SELECT ICUSTAYS.icustay_id, ICUSTAYS.first_careunit, COUNT(CHARTEVENTS.row_id) AS documentation_events
FROM CAREGIVERS 
INNER JOIN CHARTEVENTS 
ON CAREGIVERS.cgid = CHARTEVENTS.cgid
INNER JOIN ICUSTAYS
ON CHARTEVENTS.icustay_id = ICUSTAYS.icustay_id
GROUP BY ICUSTAYS.icustay_id, ICUSTAYS.first_careunit
ggplot(data = myquery2,
       aes(x = first_careunit, y = documentation_events)) + 
  geom_boxplot() + 
  theme_minimal() + 
  labs(
    title = "Documentation Burden Across ICU Units",
    subtitle = "Chareted events per ICU stay in MIMIC-III",
    x = "First ICU Care Unit",
    y = "Documentation Events per ICU Stay",
    caption = "Source: MIMIC-III Clinical Database v1.4 "
  )

This second Data Visualization shows how documentation burden varies across different ICU care units by comparing the number of charted events recorded during each patient stay. Rather than focusing on caregiver roles, this box plot illustrates the distribution of documentation activity within each ICU unit, allowing managers to identify areas with greater documentation demands and variability. The results suggests that units such as the SICU and MICU generally experience higher documentation burdens, while also displaying many extreme cases that require substantially more charting than the average patient stay. From a management perspective, these findings can help healthcare organizations identify units that may require additional staffing, workflow improvements, or targeted support to reduce caregiver workload while maintaining high-quality patient care.

Recommendations for Industry

Successful Electronic Health Record implementation depends on more than introducing new technology as it requires strong leadership that supports caregivers along the way. Healthcare organizations should invest in comprehensive training, maintain open communication, and involve caregivers in decisions to reduce resistance and improve long-term adoption. Managers should also use EHR data to evaluate documentation workloads across clinical roles rather than focusing on quick observations. As shows in Data Visualizations 1 and 2, documentation demands are not distributed equally among caregivers or across ICU units, making monitoring an important management responsibility. Using these insights proactively allows organizations to identify workflow inefficiencies before they contribute to caregiver frustration, burnout, or declines in the quality of patient care.

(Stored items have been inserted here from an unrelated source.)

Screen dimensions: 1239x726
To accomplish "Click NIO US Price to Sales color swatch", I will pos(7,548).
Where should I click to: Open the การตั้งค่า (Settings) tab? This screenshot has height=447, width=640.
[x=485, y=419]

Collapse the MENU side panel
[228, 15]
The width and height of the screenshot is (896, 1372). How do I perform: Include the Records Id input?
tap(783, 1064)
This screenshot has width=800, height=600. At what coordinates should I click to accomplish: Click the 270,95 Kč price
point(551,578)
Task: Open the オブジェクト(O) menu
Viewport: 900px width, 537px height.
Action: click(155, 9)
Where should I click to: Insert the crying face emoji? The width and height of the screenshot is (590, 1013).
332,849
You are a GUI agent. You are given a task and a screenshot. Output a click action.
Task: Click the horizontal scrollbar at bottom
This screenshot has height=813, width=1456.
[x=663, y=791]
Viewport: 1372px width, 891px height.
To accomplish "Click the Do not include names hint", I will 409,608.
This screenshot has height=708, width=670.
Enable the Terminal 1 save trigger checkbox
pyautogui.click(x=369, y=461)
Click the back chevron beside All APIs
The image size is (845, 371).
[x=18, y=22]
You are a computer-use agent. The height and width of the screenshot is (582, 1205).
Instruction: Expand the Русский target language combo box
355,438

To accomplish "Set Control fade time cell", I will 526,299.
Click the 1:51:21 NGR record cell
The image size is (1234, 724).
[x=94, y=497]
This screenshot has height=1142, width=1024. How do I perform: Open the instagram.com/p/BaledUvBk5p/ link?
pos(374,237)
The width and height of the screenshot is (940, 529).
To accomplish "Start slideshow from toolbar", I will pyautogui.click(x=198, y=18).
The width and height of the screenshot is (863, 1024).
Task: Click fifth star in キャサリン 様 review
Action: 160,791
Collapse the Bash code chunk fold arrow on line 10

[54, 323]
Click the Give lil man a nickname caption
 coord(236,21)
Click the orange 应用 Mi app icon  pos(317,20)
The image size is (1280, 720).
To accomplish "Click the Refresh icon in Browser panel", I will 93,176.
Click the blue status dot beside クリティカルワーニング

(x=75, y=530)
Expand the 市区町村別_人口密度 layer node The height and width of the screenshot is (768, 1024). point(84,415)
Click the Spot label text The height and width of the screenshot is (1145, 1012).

In addition to supporting implementation, healthcare leaders should view Electronic Health Records as tools for continuous organizational improvement. Data-driven staffing decisions, understanding workflows, and evaluating documentation burden can help create a more sustainable work environment for caregivers. Organizations that regularly monitor documentation activity are positioned to allocate resources where they’re needed the most while maintaining high standards for patient care. Ultimately, organizations that prioritize caregiver support with strong decision-making are more likely to achieve efficient workflows, improve employee satisfaction, and better patient outcomes.

References

Arabi, Yaseen M, Abdullah Ali Al Ghamdi, Mohamed Al-Moamary, Abdullah Al Mutrafy, Raed H AlHazme, and Bandar Abdulmohsen Al Knawy. 2022. “Electronic Medical Record Implementation in a Large Healthcare System from a Leadership Perspective.” BMC Medical Informatics and Decision Making 22 (1): 66.
Gesner, Emily, Priscilla Gazarian, and Patricia Dykes. 2019. “The Burden and Burnout in Documenting Patient Care: An Integrative Literature Review.” MEDINFO 2019: Health and Wellbeing e-Networks for All, 1194–98.
McAlearney, Ann S., Jennifer L. Hefner, Cynthia J. Sieck, and Timothy R. Huerta. 2015. “Journey Through Grief: Insights from a Qualitative Study of Electronic Health Record Implementation.” Health Services Research and Managerial Epidemiology 2: 1–8.
Niazkhani, Zahra, Esmaeel Toni, Mojgan Cheshmekaboodi, Andrew Georgiou, and Habibollah Pirnejad. 2020. “Barriers to Patient, Provider, and Caregiver Adoption and Use of Electronic Personal Health Records in Chronic Care: A Systematic Review.” BMC Medical Informatics and Decision Making 20 (1): 153.
Rathert, Cheryl, Timothy H. Porter, Jessica N. Mittler, and Michelle Fleig-Palmer. 2019. “Seven Years After Meaningful Use: Physicians’ and Nurses’ Experiences with Electronic Health Records.” Health Care Management Review 44 (1): 30–40.